__STUDY TEXT__.
Universal Declaration of Human Rights at 70
29 December 2018http://www.mediazones.tv/70-years-of-universal-declaration-of-human-rights/
PARIS – The French capital, where seventy years ago the Universal Declaration of Human Rights was issued at an international conference, this week played host to a call for action against rights abusers worldwide.

Inside the French Foreign Ministry’s ornate chambers at the Quais d’Orsay, an array of victims and activists from Egypt, Russia, Syria, Venezuela, China, DR Congo and Iraq gave chilling accounts of how human rights had viciously been denied in their countries.
FRENCH PLEDGES
The invited guests also heard a pledge from the French Foreign Minister Jean-Yves Le Drian to use his country’s positions in 2019 – as yearlong president of the G7, its UN Security Council presidency in March, and its presidency of the Council of Europe’s Committee of Ministers – to place human rights at the forefront of world diplomacy and action.

He also pledged that France would help finance the rebuilding of Sinjar, a town destroyed by extremists from the militant Islamist group ISIS in the process of an attempted genocide of the Yazidi minority in northern Iraq from 2014 to 2018.
Le Drian said his country’s strategy is aimed at boosting the effectiveness of international actions. He pledged France’s commitment to
- supporting victims of ethnic and religious violence, particularly in the Middle East.
- the security of journalists, particularly through the implementation of the International Declaration on Information and Democracy initiated by Reporters without Borders. It was signed at the Paris Peace Forum on November 11 2018.

__EXPLORE THE MATERIAL__.
(1) In the article on the Universal Declaration of Human Rights at 70, which town did Le Drian pledge France would help finance the rebuilding of?
(2) Transcribe the article on the Universal Declaration of Human Rights at 70, starting with "- the security" and going on through "November 11 2018.".
(3) List every country the article on the Universal Declaration of Human Rights at 70 names as a home of the victims and activists who gave accounts at the Quais d'Orsay.

__EXCERPTED DATA__.

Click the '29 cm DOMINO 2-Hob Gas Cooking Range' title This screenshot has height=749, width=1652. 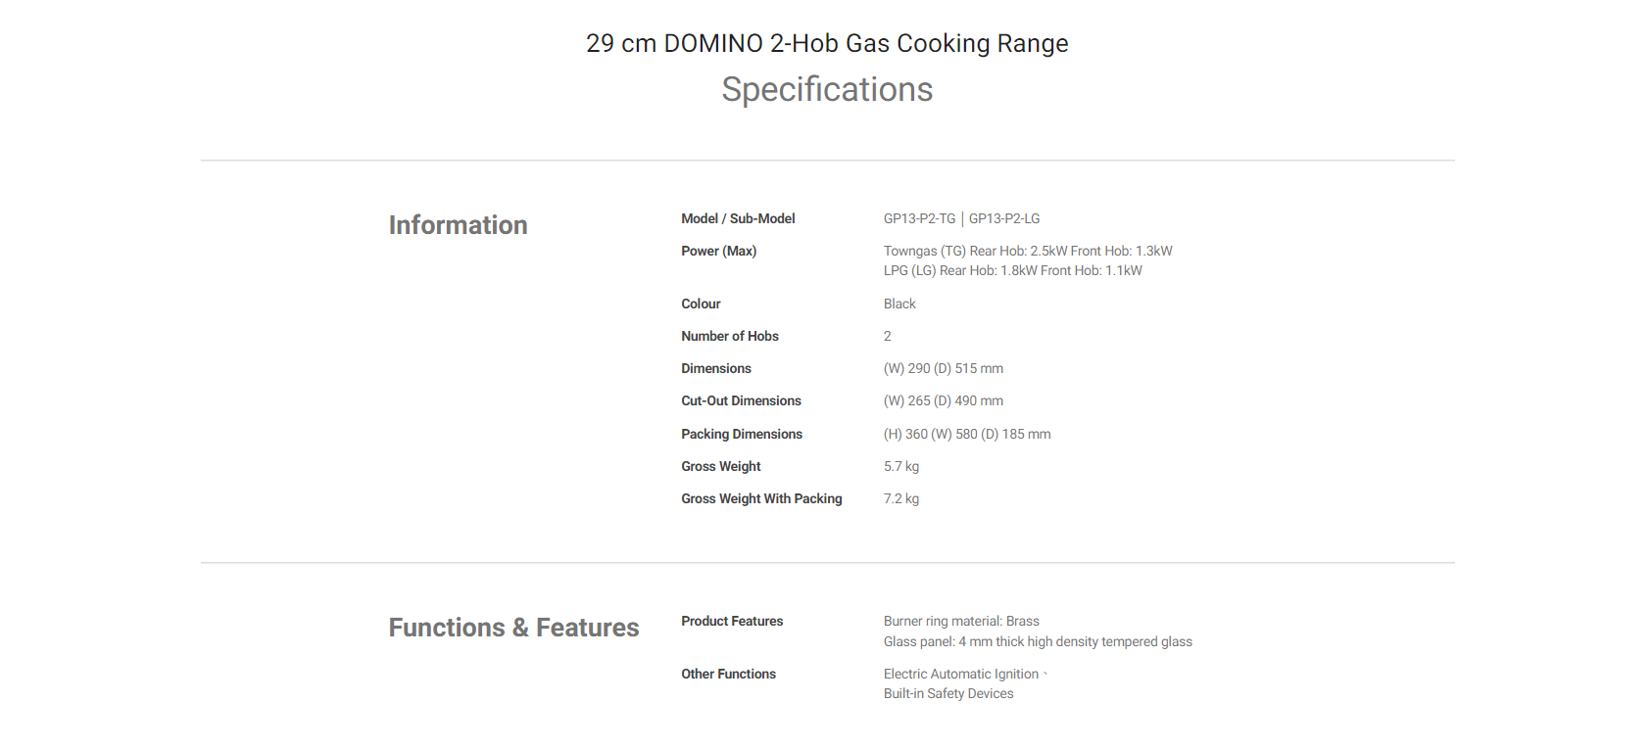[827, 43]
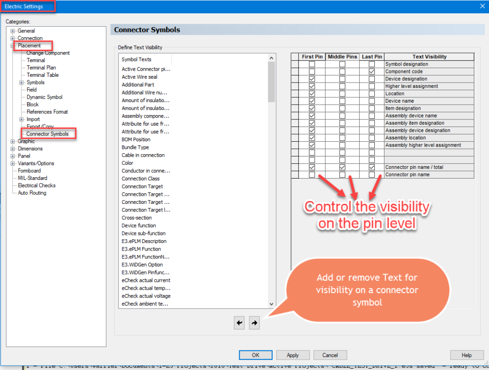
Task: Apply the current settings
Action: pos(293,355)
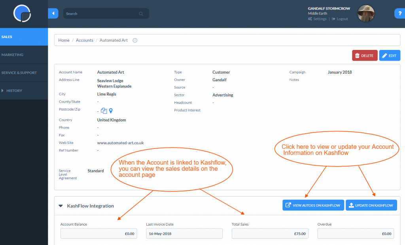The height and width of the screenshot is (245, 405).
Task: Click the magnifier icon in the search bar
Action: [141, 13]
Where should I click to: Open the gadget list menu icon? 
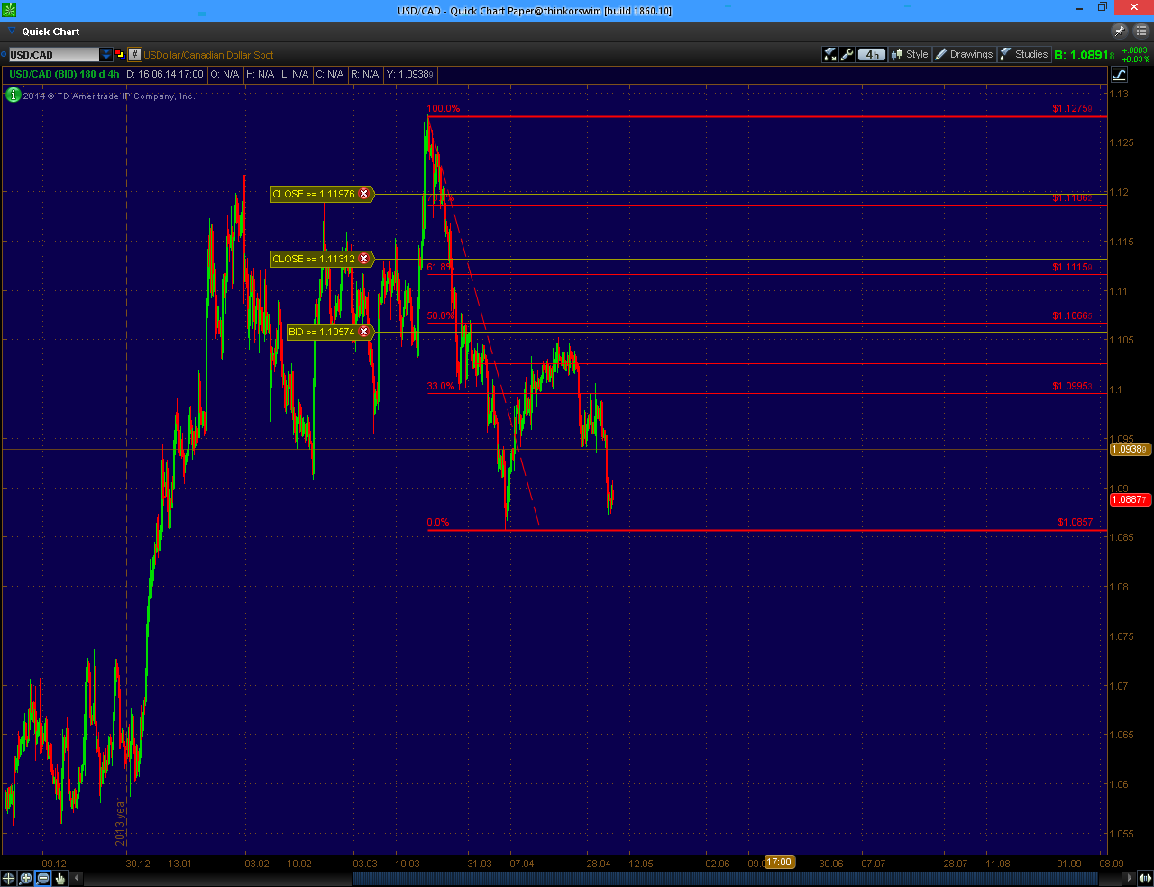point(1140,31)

__SOLUTIONS BY TASK__.
(1) Sinjar

(2)
- the security of journalists, particularly through the implementation of the International Declaration on Information and Democracy initiated by Reporters without Borders. It was signed at the Paris Peace Forum on November 11 2018.

(3) Egypt, Russia, Syria, Venezuela, China, DR Congo, Iraq